Responding to growing fears of recession and ongoing turmoil in global financial markets, House leaders and President Bush struck a tentative agreement last week on an economic stimulus package. The $150 billion package consists of tax rebates and investment incentives for businesses.

This week the Senate Finance Committee will mark up its version of the stimulus package. Key senators in both parties have advocated adding components to the bill, including possible funding for infrastructure. House Transportation and Infrastructure Chairman James Oberstar (D-Minn.) suggested a $15 billion package for infrastructure. That proposal was not included in the initial House agreement but several Senators are poised to champion infrastructure spending.
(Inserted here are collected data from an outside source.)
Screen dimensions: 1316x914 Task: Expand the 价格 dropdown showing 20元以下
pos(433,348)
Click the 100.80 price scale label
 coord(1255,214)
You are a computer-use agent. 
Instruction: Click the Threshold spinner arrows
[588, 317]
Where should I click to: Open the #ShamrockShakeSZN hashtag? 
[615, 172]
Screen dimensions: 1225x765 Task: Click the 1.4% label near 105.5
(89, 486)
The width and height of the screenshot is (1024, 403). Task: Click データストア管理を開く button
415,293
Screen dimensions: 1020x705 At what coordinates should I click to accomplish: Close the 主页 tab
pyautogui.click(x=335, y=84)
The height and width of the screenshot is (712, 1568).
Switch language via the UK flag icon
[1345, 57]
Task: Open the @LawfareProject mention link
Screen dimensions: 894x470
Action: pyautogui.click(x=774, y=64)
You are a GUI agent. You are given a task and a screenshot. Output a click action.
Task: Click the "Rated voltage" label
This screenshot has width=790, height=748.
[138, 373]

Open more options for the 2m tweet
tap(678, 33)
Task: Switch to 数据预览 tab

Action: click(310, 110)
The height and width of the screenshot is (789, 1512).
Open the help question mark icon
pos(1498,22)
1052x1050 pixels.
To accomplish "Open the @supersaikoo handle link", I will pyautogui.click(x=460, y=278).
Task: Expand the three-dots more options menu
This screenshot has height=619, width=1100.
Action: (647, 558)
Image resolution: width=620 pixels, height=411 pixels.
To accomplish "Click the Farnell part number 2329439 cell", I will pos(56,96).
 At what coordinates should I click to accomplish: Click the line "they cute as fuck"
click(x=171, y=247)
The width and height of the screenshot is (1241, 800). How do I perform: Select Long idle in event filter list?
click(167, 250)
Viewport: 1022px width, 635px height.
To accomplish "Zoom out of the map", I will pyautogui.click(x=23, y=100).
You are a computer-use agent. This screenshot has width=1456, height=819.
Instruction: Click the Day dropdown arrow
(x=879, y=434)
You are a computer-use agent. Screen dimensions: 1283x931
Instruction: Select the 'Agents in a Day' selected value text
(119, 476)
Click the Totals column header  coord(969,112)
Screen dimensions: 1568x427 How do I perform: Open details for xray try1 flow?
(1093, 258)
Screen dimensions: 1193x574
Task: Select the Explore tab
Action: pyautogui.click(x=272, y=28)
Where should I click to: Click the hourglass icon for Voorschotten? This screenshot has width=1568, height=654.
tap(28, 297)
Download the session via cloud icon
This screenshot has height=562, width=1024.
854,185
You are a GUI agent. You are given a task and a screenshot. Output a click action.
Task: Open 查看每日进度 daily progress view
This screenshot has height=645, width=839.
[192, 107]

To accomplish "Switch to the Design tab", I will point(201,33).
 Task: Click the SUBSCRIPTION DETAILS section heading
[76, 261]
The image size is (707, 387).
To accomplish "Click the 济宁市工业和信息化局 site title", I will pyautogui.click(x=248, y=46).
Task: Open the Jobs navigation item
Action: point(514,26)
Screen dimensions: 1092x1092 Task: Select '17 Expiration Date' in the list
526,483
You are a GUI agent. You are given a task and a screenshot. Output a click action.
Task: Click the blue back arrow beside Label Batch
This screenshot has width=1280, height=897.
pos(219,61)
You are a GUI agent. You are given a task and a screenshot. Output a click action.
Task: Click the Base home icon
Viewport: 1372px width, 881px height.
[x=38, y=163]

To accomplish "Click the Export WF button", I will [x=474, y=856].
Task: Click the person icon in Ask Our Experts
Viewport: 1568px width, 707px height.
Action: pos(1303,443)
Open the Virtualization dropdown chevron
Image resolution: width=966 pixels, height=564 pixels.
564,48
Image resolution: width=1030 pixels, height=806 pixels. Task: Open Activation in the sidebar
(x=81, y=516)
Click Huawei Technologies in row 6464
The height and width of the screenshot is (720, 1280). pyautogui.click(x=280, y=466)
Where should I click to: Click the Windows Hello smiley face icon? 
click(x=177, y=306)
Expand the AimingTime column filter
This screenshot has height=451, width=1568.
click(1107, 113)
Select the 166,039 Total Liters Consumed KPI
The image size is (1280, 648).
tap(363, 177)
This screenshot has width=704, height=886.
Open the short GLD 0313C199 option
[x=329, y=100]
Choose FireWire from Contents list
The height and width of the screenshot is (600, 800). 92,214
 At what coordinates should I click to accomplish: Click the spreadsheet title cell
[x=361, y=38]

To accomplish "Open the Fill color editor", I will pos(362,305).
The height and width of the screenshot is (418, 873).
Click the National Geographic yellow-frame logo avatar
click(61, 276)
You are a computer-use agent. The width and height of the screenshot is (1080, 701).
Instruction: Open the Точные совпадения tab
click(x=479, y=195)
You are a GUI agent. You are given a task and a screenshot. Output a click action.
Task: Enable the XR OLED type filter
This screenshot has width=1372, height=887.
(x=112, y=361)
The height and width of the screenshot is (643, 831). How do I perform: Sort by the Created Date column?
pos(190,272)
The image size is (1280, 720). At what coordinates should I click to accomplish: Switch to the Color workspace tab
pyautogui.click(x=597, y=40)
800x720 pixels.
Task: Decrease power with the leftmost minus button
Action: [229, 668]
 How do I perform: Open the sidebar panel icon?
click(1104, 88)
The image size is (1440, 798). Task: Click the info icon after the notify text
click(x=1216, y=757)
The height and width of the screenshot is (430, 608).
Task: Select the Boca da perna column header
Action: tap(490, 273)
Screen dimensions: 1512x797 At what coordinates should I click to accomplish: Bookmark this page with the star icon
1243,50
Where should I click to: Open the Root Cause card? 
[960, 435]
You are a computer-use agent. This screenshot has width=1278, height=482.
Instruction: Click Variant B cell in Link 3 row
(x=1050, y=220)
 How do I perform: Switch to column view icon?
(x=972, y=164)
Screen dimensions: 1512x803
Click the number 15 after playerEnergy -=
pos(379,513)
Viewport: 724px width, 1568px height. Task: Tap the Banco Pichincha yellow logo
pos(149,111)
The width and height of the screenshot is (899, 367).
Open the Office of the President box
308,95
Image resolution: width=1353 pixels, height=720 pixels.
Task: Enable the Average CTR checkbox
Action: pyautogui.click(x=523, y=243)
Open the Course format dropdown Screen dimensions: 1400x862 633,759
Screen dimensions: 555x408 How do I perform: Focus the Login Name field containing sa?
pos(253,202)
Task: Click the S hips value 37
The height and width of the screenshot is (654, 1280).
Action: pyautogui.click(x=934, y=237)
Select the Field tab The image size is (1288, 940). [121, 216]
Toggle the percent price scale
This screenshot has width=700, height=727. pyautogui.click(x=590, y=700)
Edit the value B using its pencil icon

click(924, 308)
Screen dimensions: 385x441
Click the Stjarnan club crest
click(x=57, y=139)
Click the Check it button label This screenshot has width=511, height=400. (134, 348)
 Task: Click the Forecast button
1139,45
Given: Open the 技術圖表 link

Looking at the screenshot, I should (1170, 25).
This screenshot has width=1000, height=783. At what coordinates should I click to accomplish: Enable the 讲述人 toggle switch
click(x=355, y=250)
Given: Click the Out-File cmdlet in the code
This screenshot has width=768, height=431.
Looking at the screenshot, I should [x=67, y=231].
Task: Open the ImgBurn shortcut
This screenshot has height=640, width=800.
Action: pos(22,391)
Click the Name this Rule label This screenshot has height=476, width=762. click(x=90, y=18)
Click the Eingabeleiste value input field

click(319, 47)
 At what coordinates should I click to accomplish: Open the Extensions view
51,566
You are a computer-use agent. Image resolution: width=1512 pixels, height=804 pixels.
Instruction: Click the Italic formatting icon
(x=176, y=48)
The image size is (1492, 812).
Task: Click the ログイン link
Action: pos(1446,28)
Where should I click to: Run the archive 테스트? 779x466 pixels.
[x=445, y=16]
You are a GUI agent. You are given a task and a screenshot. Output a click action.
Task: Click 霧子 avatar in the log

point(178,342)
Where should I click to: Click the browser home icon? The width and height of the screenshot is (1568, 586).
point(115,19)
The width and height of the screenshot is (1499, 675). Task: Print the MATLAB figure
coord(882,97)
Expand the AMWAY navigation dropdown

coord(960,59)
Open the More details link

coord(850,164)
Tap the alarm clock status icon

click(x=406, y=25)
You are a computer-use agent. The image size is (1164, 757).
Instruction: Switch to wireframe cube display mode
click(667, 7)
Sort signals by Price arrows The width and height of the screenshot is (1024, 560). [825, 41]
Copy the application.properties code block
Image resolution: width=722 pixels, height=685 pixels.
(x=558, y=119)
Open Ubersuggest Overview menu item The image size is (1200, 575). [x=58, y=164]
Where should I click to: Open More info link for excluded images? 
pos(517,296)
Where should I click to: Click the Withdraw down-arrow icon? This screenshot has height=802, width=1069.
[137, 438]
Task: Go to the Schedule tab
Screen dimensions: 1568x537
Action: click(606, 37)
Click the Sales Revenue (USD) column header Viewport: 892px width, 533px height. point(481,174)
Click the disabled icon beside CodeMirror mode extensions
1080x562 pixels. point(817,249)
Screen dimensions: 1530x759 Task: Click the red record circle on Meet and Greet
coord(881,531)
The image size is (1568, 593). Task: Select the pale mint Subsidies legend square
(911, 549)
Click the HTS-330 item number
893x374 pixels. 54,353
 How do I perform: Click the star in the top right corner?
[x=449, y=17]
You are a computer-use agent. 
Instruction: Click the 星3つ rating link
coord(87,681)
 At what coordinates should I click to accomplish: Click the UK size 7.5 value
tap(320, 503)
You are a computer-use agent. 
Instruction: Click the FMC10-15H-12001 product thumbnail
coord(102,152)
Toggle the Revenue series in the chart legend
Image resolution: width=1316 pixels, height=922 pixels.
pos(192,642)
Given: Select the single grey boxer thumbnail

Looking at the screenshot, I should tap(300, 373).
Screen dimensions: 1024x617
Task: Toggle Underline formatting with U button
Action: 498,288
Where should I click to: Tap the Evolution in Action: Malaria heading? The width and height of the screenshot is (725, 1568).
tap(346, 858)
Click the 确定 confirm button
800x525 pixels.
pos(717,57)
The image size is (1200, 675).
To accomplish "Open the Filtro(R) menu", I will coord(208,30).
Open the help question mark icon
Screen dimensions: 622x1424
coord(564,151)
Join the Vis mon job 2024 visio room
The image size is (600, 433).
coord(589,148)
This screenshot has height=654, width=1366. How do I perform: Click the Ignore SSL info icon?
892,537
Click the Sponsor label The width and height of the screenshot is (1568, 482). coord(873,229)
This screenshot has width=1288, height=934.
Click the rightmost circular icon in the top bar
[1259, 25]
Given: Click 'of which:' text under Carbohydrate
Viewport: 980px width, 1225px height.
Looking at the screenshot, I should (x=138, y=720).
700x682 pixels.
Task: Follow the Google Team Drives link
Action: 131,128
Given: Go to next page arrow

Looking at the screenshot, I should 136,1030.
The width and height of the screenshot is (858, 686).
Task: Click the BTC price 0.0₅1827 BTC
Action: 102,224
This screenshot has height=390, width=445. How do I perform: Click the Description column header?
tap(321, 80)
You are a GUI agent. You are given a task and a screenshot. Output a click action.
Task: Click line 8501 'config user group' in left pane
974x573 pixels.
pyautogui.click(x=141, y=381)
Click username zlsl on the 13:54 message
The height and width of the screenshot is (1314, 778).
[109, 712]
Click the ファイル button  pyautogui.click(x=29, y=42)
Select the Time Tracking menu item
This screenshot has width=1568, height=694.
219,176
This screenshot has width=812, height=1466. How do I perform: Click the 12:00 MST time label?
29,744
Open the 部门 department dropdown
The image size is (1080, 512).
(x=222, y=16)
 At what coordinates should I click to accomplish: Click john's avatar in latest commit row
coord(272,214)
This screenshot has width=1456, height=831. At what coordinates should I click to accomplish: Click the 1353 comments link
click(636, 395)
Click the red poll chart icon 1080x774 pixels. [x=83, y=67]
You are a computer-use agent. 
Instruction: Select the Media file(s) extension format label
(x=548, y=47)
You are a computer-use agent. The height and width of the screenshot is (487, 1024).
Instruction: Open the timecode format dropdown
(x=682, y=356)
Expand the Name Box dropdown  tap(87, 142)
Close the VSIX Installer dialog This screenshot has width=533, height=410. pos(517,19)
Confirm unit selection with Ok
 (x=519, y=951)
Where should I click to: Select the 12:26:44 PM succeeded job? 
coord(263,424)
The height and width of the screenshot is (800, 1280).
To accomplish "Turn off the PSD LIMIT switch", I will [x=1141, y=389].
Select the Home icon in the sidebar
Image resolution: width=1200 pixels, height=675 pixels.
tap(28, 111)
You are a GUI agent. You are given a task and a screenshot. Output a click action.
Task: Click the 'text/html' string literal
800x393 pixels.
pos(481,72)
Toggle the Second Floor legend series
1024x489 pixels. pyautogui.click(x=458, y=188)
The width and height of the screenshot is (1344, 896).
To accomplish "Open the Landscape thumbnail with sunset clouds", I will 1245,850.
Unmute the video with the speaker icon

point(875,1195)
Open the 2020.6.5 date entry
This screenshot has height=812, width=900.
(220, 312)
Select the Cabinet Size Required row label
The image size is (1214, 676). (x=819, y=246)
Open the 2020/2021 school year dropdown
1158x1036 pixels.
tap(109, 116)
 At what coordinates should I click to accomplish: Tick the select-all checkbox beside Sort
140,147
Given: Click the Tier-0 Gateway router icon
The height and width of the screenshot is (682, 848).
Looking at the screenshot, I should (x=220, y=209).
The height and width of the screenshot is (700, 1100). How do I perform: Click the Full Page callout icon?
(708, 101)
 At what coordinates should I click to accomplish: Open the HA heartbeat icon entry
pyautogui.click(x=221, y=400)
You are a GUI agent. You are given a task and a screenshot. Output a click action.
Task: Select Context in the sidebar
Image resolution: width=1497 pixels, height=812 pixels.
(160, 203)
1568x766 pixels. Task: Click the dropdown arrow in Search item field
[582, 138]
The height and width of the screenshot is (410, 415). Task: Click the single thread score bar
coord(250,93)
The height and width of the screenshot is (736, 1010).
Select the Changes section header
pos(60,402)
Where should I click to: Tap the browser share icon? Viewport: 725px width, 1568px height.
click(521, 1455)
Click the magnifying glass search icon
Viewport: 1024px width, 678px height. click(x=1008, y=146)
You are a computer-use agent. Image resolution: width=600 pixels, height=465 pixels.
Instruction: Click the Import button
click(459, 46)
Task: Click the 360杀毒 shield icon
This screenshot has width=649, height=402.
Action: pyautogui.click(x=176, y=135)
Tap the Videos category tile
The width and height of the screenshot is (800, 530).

States also are clamoring for assistance to plug growing state budget gaps. Governors are pushing for funding for Medicaid, health care, and block grants for discretionary programs. Sen. Chris Dodd (D-Conn.) has suggested including additional CDBG funds and housing assistance. Many Senate Democrats hope to add extensions for unemployment and food stamp assistance as well.

S T A T E

New Jersey Considers Aggressive Toll Plan
NEW INCENTIVES CREATED FOR TOD

In order to manage New Jersey's extreme debt and transportation needs, Governor Jon Corzine has proposed a 50 percent increase in tolls on the state's three toll roads in 2010 and another 50 percent increase every four years until 2022. Over the next fifteen years, increases in tolls would generate as much as $38 billion.

According to Corzine's plan, the money would be used to reduce the state's $32 billion debt by half and finance repairs of roads and bridges. Maintaining and widening the toll roads and payments to bond holders would take priority, but part of the plan calls for periodic payments for transportation needs. To minimize political interference, two nonprofit corporations would be created to provide operational maintenance and project oversight. Bonds would be issued to provide cash quickly, and paid back with toll revenue.

Last week, Corzine also signed into law the Urban Transit Hub Tax Credit Act. The act offers up to $75 million in tax credits to companies that build or lease offices within a half-mile of a commuter rail station. The tax credits are applicable around targeted transit stations across the state. This legislation encourages capital investment, increased employment opportunities, and smart growth in struggling cities, while discouraging suburban expansion.

In order for a community to qualify as an "urban transit hub," it must have a specified commuter rail station, be eligible for urban aid, and have at least 30 percent of its real property value exempt from property taxes. In order for businesses that locate in these areas to receive tax credits equal to 100 percent of their capital investment, they must invest at least $75 million and employ at least 250 people.